PROBLEM DESCRIPTION: Copy the records word for word, starting at the line that contains "Given: Select the -10% variation for Toyota" and ending at the end of the records. Omit the pictures from your copy.

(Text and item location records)
[Start]
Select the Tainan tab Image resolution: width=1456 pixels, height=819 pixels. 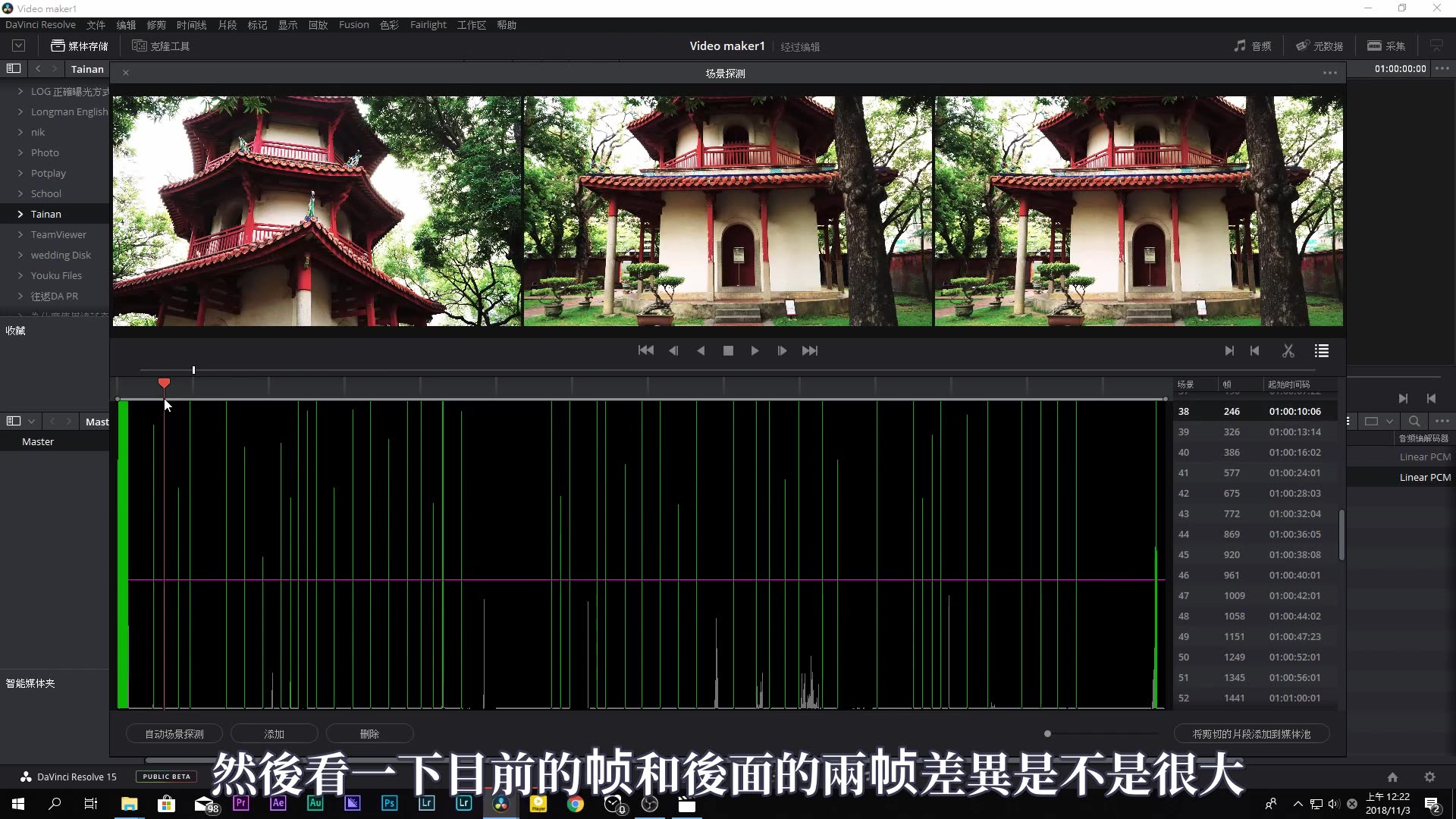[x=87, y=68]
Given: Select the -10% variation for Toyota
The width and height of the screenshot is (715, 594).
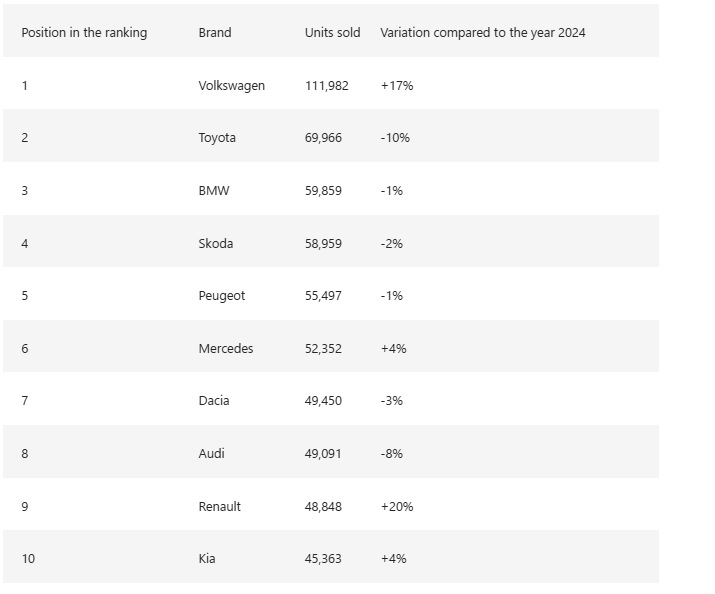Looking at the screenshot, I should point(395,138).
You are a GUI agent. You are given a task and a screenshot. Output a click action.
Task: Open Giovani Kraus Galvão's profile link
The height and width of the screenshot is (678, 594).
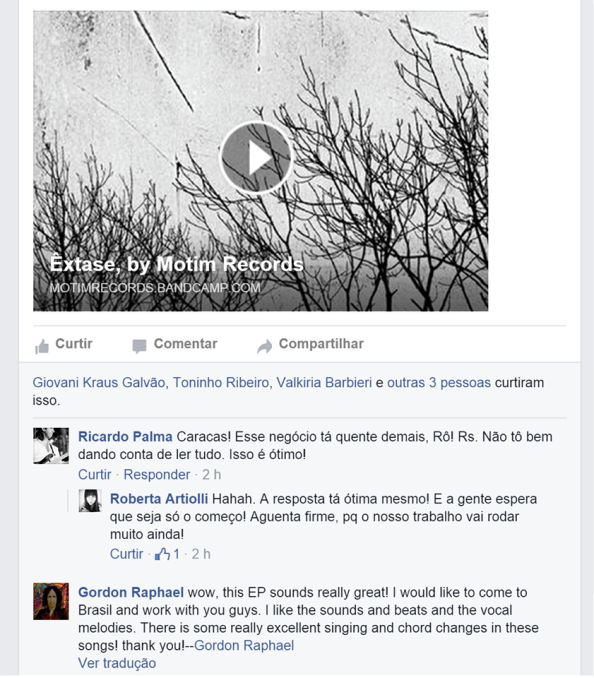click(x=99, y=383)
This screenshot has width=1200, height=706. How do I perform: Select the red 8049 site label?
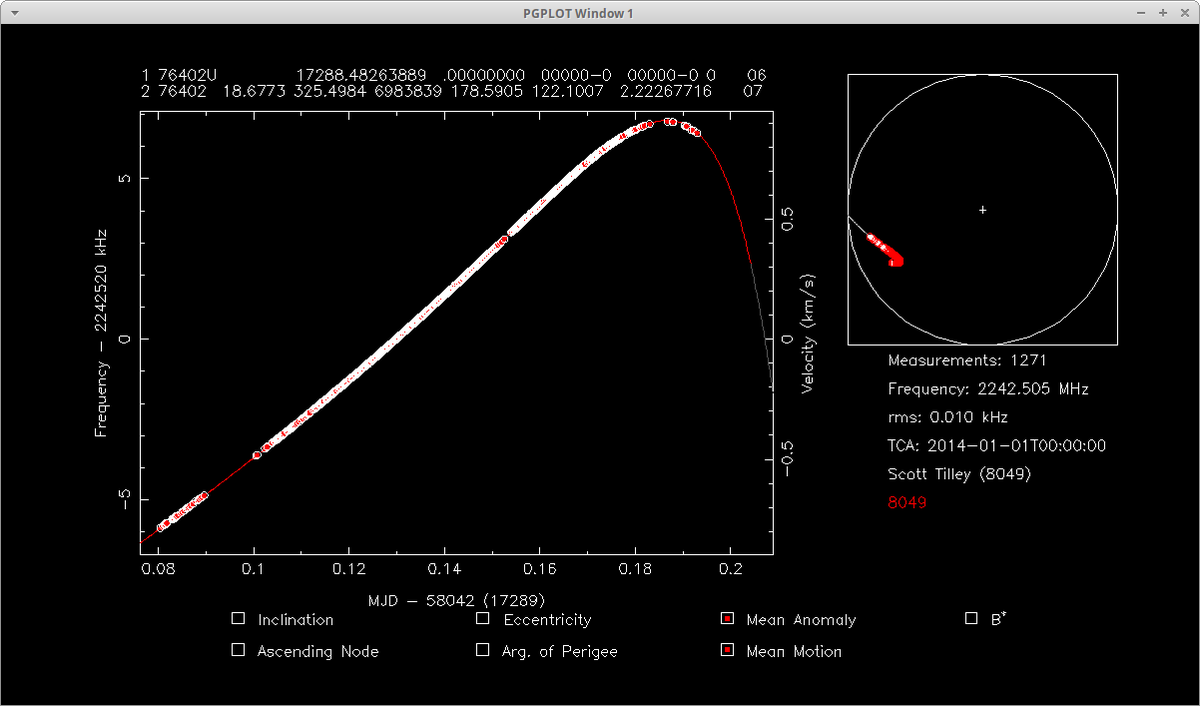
[End]
FINAL RESULT:
Given: Select the -10% variation for Toyota
The width and height of the screenshot is (715, 594).
Looking at the screenshot, I should point(395,138).
You are a GUI agent. You are given a task and a screenshot. Output a click action.
Task: Open Giovani Kraus Galvão's profile link
The height and width of the screenshot is (678, 594).
click(x=99, y=383)
This screenshot has width=1200, height=706. How do I perform: Select the red 8049 site label?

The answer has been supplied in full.